*Work to be completed:* From the first record to the last, write each one out again exactly.

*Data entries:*
· · ·
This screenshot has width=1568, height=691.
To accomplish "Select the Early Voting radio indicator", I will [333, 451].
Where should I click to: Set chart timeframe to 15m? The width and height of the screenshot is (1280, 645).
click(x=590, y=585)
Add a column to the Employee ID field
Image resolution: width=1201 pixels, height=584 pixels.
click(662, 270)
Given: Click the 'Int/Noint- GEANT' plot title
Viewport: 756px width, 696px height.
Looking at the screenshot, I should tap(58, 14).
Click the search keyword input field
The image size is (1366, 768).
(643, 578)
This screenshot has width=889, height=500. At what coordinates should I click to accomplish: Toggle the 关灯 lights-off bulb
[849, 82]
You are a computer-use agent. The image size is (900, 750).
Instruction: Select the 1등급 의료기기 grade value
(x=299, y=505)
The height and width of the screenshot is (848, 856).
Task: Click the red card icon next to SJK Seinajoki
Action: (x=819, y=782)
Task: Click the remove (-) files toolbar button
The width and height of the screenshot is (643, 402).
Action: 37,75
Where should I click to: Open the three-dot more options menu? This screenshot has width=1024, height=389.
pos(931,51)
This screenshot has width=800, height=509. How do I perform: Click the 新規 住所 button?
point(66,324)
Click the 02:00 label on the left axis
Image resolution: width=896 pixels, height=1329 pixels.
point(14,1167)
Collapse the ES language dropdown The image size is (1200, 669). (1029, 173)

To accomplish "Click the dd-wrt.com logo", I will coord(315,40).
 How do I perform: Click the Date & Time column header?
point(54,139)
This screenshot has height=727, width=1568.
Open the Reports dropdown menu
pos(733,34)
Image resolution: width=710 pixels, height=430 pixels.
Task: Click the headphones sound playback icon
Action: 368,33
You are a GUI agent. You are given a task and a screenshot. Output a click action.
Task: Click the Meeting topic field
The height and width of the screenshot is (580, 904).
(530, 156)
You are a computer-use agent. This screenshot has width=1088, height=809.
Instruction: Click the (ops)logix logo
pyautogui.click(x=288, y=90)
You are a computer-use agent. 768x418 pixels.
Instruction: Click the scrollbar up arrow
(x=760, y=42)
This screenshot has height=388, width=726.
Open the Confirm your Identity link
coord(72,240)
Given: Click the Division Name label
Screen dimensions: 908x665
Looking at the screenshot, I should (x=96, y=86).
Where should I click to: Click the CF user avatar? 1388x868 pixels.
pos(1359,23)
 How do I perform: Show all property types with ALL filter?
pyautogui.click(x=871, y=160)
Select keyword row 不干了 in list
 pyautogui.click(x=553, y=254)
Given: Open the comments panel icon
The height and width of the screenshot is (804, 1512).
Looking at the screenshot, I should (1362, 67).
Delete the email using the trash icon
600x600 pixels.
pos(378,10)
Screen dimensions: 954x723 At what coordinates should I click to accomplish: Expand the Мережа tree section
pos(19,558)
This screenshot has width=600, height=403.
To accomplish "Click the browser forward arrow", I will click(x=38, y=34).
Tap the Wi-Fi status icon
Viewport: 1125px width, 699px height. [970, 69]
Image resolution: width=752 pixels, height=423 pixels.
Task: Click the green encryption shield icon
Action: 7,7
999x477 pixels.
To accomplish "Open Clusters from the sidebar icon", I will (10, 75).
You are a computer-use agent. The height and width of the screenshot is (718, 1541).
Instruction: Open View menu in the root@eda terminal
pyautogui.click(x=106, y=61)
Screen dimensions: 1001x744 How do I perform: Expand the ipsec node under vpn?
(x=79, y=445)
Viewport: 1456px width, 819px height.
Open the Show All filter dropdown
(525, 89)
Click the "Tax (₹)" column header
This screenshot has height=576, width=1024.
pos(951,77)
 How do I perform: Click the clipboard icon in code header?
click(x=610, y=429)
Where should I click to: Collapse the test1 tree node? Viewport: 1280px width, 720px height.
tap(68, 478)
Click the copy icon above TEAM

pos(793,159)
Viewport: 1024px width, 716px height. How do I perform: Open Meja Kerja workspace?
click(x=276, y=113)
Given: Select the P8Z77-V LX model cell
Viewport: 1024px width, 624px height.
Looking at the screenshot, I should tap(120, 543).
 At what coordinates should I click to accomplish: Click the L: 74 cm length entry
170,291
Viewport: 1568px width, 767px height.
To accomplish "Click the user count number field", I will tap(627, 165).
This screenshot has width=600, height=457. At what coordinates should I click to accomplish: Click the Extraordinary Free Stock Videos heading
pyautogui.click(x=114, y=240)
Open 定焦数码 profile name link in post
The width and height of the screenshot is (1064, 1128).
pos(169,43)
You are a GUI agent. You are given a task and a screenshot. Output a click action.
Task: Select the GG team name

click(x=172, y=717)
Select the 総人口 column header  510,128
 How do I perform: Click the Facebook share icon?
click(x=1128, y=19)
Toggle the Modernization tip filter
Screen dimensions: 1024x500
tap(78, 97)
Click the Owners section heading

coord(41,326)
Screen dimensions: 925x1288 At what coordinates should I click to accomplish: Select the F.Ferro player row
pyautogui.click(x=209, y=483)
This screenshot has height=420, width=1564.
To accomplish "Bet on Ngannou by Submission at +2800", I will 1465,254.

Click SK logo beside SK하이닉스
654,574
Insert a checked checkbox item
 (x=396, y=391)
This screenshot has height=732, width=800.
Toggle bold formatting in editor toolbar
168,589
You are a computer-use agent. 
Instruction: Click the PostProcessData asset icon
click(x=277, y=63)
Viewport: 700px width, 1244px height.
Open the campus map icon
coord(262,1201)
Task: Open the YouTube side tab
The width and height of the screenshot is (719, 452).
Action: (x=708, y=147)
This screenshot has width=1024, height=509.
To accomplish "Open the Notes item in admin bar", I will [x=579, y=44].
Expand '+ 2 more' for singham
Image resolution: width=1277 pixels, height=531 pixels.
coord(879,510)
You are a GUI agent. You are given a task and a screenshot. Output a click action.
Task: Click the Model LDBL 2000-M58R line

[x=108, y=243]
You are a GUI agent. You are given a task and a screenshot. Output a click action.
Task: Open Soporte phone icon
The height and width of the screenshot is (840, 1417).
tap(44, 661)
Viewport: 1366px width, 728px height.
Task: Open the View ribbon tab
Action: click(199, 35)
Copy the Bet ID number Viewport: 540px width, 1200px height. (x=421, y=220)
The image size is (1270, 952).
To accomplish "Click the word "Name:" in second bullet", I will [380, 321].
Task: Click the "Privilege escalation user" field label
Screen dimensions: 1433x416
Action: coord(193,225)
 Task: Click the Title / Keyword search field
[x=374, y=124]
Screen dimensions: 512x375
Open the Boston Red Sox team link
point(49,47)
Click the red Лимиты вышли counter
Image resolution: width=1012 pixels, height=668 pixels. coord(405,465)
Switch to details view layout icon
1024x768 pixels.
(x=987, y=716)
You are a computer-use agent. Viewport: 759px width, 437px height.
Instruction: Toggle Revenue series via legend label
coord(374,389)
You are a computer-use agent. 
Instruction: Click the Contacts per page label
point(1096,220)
· · ·
*Written response:*
This screenshot has width=1568, height=691.
To accomplish "Select the Early Voting radio indicator", I will [333, 451].
Where should I click to: Set chart timeframe to 15m? The width and height of the screenshot is (1280, 645).
click(x=590, y=585)
Add a column to the Employee ID field
Image resolution: width=1201 pixels, height=584 pixels.
click(662, 270)
Given: Click the 'Int/Noint- GEANT' plot title
Viewport: 756px width, 696px height.
Looking at the screenshot, I should tap(58, 14).
Click the search keyword input field
The image size is (1366, 768).
(643, 578)
This screenshot has width=889, height=500. At what coordinates should I click to accomplish: Toggle the 关灯 lights-off bulb
[849, 82]
You are a computer-use agent. The image size is (900, 750).
Instruction: Select the 1등급 의료기기 grade value
(x=299, y=505)
The height and width of the screenshot is (848, 856).
Task: Click the red card icon next to SJK Seinajoki
Action: (x=819, y=782)
Task: Click the remove (-) files toolbar button
The width and height of the screenshot is (643, 402).
Action: 37,75
Where should I click to: Open the three-dot more options menu? This screenshot has width=1024, height=389.
pos(931,51)
This screenshot has width=800, height=509. How do I perform: Click the 新規 住所 button?
point(66,324)
Click the 02:00 label on the left axis
Image resolution: width=896 pixels, height=1329 pixels.
point(14,1167)
Collapse the ES language dropdown The image size is (1200, 669). (1029, 173)

To accomplish "Click the dd-wrt.com logo", I will coord(315,40).
 How do I perform: Click the Date & Time column header?
point(54,139)
This screenshot has height=727, width=1568.
Open the Reports dropdown menu
pos(733,34)
Image resolution: width=710 pixels, height=430 pixels.
Task: Click the headphones sound playback icon
Action: 368,33
You are a GUI agent. You are given a task and a screenshot. Output a click action.
Task: Click the Meeting topic field
The height and width of the screenshot is (580, 904).
(530, 156)
You are a computer-use agent. This screenshot has width=1088, height=809.
Instruction: Click the (ops)logix logo
pyautogui.click(x=288, y=90)
You are a computer-use agent. 768x418 pixels.
Instruction: Click the scrollbar up arrow
(x=760, y=42)
This screenshot has height=388, width=726.
Open the Confirm your Identity link
coord(72,240)
Given: Click the Division Name label
Screen dimensions: 908x665
Looking at the screenshot, I should (x=96, y=86).
Where should I click to: Click the CF user avatar? 1388x868 pixels.
pos(1359,23)
 How do I perform: Show all property types with ALL filter?
pyautogui.click(x=871, y=160)
Select keyword row 不干了 in list
 pyautogui.click(x=553, y=254)
Given: Open the comments panel icon
The height and width of the screenshot is (804, 1512).
Looking at the screenshot, I should (1362, 67).
Delete the email using the trash icon
600x600 pixels.
pos(378,10)
Screen dimensions: 954x723 At what coordinates should I click to accomplish: Expand the Мережа tree section
pos(19,558)
This screenshot has width=600, height=403.
To accomplish "Click the browser forward arrow", I will click(x=38, y=34).
Tap the Wi-Fi status icon
Viewport: 1125px width, 699px height. [970, 69]
Image resolution: width=752 pixels, height=423 pixels.
Task: Click the green encryption shield icon
Action: 7,7
999x477 pixels.
To accomplish "Open Clusters from the sidebar icon", I will (10, 75).
You are a computer-use agent. The height and width of the screenshot is (718, 1541).
Instruction: Open View menu in the root@eda terminal
pyautogui.click(x=106, y=61)
Screen dimensions: 1001x744 How do I perform: Expand the ipsec node under vpn?
(x=79, y=445)
Viewport: 1456px width, 819px height.
Open the Show All filter dropdown
(525, 89)
Click the "Tax (₹)" column header
This screenshot has height=576, width=1024.
pos(951,77)
 How do I perform: Click the clipboard icon in code header?
click(x=610, y=429)
Where should I click to: Collapse the test1 tree node? Viewport: 1280px width, 720px height.
tap(68, 478)
Click the copy icon above TEAM

pos(793,159)
Viewport: 1024px width, 716px height. How do I perform: Open Meja Kerja workspace?
click(x=276, y=113)
Given: Select the P8Z77-V LX model cell
Viewport: 1024px width, 624px height.
Looking at the screenshot, I should tap(120, 543).
 At what coordinates should I click to accomplish: Click the L: 74 cm length entry
170,291
Viewport: 1568px width, 767px height.
To accomplish "Click the user count number field", I will tap(627, 165).
This screenshot has width=600, height=457. At what coordinates should I click to accomplish: Click the Extraordinary Free Stock Videos heading
pyautogui.click(x=114, y=240)
Open 定焦数码 profile name link in post
The width and height of the screenshot is (1064, 1128).
pos(169,43)
You are a GUI agent. You are given a task and a screenshot. Output a click action.
Task: Select the GG team name

click(x=172, y=717)
Select the 総人口 column header  510,128
 How do I perform: Click the Facebook share icon?
click(x=1128, y=19)
Toggle the Modernization tip filter
Screen dimensions: 1024x500
tap(78, 97)
Click the Owners section heading

coord(41,326)
Screen dimensions: 925x1288 At what coordinates should I click to accomplish: Select the F.Ferro player row
pyautogui.click(x=209, y=483)
This screenshot has height=420, width=1564.
To accomplish "Bet on Ngannou by Submission at +2800", I will 1465,254.

Click SK logo beside SK하이닉스
654,574
Insert a checked checkbox item
 (x=396, y=391)
This screenshot has height=732, width=800.
Toggle bold formatting in editor toolbar
168,589
You are a computer-use agent. 
Instruction: Click the PostProcessData asset icon
click(x=277, y=63)
Viewport: 700px width, 1244px height.
Open the campus map icon
coord(262,1201)
Task: Open the YouTube side tab
The width and height of the screenshot is (719, 452).
Action: (x=708, y=147)
This screenshot has width=1024, height=509.
To accomplish "Open the Notes item in admin bar", I will [x=579, y=44].
Expand '+ 2 more' for singham
Image resolution: width=1277 pixels, height=531 pixels.
coord(879,510)
You are a GUI agent. You are given a task and a screenshot. Output a click action.
Task: Click the Model LDBL 2000-M58R line

[x=108, y=243]
You are a GUI agent. You are given a task and a screenshot. Output a click action.
Task: Open Soporte phone icon
The height and width of the screenshot is (840, 1417).
tap(44, 661)
Viewport: 1366px width, 728px height.
Task: Open the View ribbon tab
Action: click(199, 35)
Copy the Bet ID number Viewport: 540px width, 1200px height. (x=421, y=220)
The image size is (1270, 952).
To accomplish "Click the word "Name:" in second bullet", I will [380, 321].
Task: Click the "Privilege escalation user" field label
Screen dimensions: 1433x416
Action: coord(193,225)
 Task: Click the Title / Keyword search field
[x=374, y=124]
Screen dimensions: 512x375
Open the Boston Red Sox team link
point(49,47)
Click the red Лимиты вышли counter
Image resolution: width=1012 pixels, height=668 pixels. coord(405,465)
Switch to details view layout icon
1024x768 pixels.
(x=987, y=716)
You are a computer-use agent. Viewport: 759px width, 437px height.
Instruction: Toggle Revenue series via legend label
coord(374,389)
You are a computer-use agent. 
Instruction: Click the Contacts per page label
point(1096,220)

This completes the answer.